Remove Ants from Potted Plants
Soak the potted plant in water to remove the ants. Place the pot inside a bucket and fill the bucket with water up to the top of the plant. Let the potted plant soak for at least an hour to force all the ants out of the soil. Lift the pot out of the bucket and let it drain. For pots too large to place in a bucket, water the plant continuously for 30 minutes to evict the ants.
Put the potted plant in a large container or pan. Fill a second pot with compost, humus or dirt and set it next to the potted plant. Place a stick on the edges of both pots as a bridge. Water the potted plant continuously to disturb the ants. Because they do not like water, the ants will use the bridge to escape to the second pot.
Place ant bait on the floor, close to your potted plant. When the ants smell the bait, they leave the pot to feed on the poison. They do not return after they have ingested the bait. Effective bait can eliminate the ants in a short amount of time.
Sprinkle natural repellents such as cinnamon or talcum powder around your potted plants to keep ants from returning.

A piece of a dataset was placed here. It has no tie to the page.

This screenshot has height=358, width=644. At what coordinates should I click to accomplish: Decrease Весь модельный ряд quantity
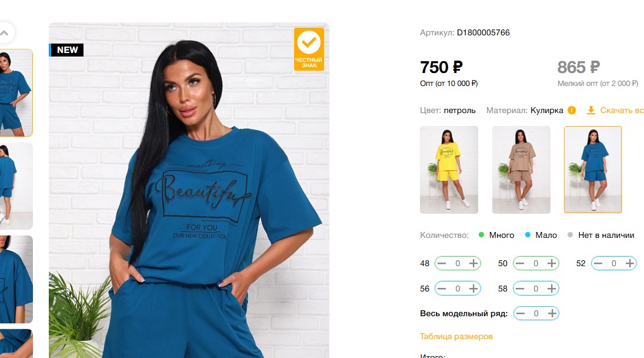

Place potted plants in shallow containers of water to prevent ants from climbing in to prevent future infestations. Ensure there are no leaves or branches close to the ground that ants could use as a bridge.
Remove Slugs from Potted Plants
Pick off the slugs from your plant and dispose of them. Check for slugs on the stems, both sides of the leaves, the base of the plant and the sides of the pot.
Eliminate slugs with pellets or snail bait if the problem is severe. Place the pellets or bait on top of the soil. The slugs eventually perish after consuming the poison.
Place a container of beer on the soil or near the potted plant. According to the authors of “Logee's Greenhouses Spectacular Container Plants,” slugs enjoy the taste of beer and will drink it, then drown in the liquid. Use containers that are about a half-inch deep -- shallow enough for slugs to enter and deep enough to drown in.
Prevent further infestation of slugs with nontoxic remedies. Surround the potted plant with a copper wire or copper flashing, an element that slugs abhor.
Repel slugs by sprinkling crushed eggshells on the soil or around the pot.